A tale of Two Souls
It was a sunny winter’s day when we all gathered. Nothing could have cooled the enthusiasm or the mood for my couple; not even the threat of -8˚C, on Burnaby Mountain.
They were so hoping to get married out-doors. We talked about making arrangements for the rain but when the snow arrived, we were overtaken by the weather. News arrived that the restaurant would be pleased to accommodate our small wedding party and we were set to go.
With just a month to Wedding Day, my couple only knew a few of things for sure. They wanted a simple and intimate ceremony and because of their First Nations ancestry, Grandma wanted to include a Blanket Ceremony. I was thrilled. With little time to spare, we all stepped into gear.
“My family is first nations and my Kokum (Cree for “grandmother”) wants to do a blanket ceremony for us. I’ll have to ask her for the necessary details to pass along to you”.

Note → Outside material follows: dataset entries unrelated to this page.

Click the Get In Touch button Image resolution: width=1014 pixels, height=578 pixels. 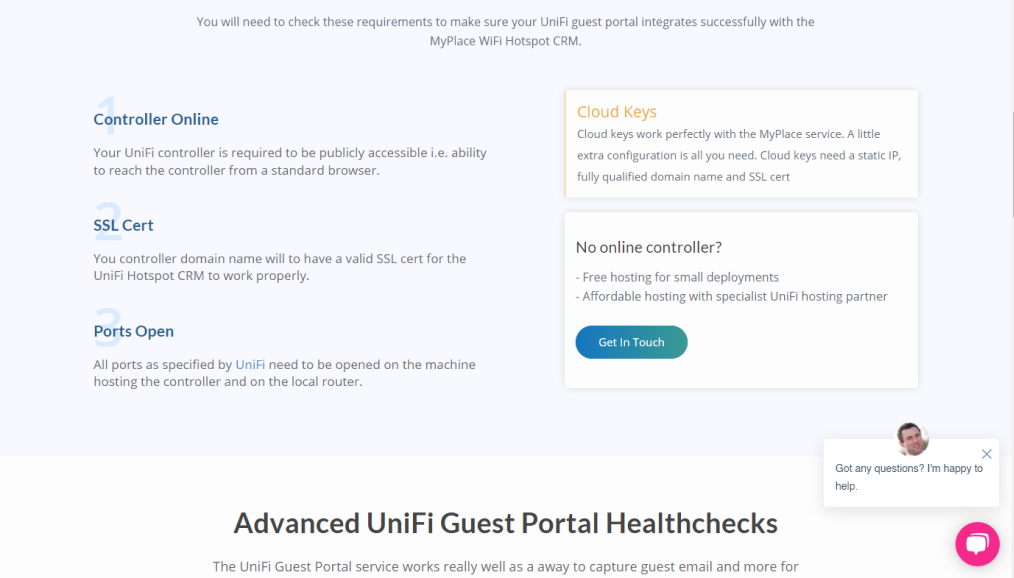(x=631, y=342)
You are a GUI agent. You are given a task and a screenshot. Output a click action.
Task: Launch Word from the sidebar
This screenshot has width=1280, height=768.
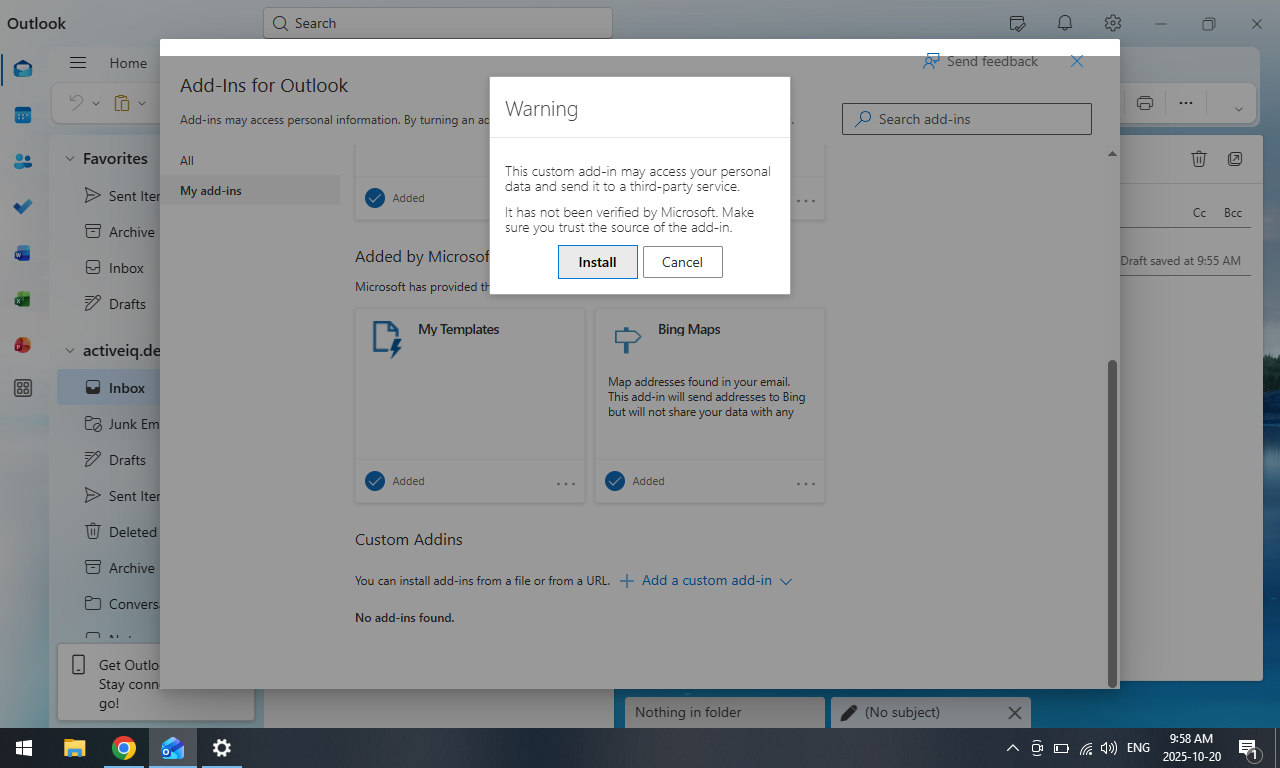pyautogui.click(x=22, y=253)
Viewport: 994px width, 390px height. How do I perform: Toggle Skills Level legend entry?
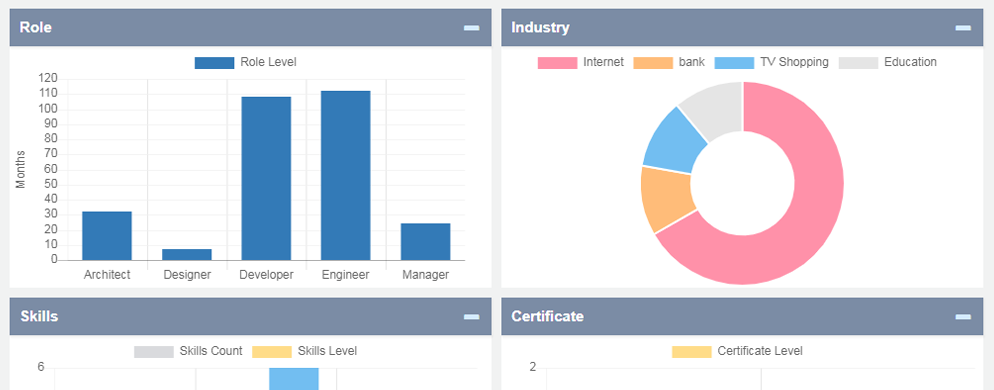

With that information in mind, regular conversations began between us and the emails were flying. There are many fine details to work out:
- Where to go to get a Marriage License
- Would they both be exchanging Rings?
- Who will the witnesses be?
- Will there be a photographer?
- How would the two of them like to be addressed – Marriage Partners; Marriage Couple; Life Partners?
- Gathering all information for the marriage license from parents
- Getting a copy of the Blanket Ceremony from Kokum.
- Are they going to write your own vows? Did they need any help?
- Will there be music at the ceremony? If so, they would need something about 2 ½ minutes long for signing
I sent a link to my case study (Grandma’s coming to Visit – Let’s get married) just to give my client an idea of what could be possible for her wedding, at short notice. I just had to smile when I received this response:
“Reading the case study made me a little more nervous ha-ha! We are both feeling the sudden “Oh my god this is happening”, a lot”.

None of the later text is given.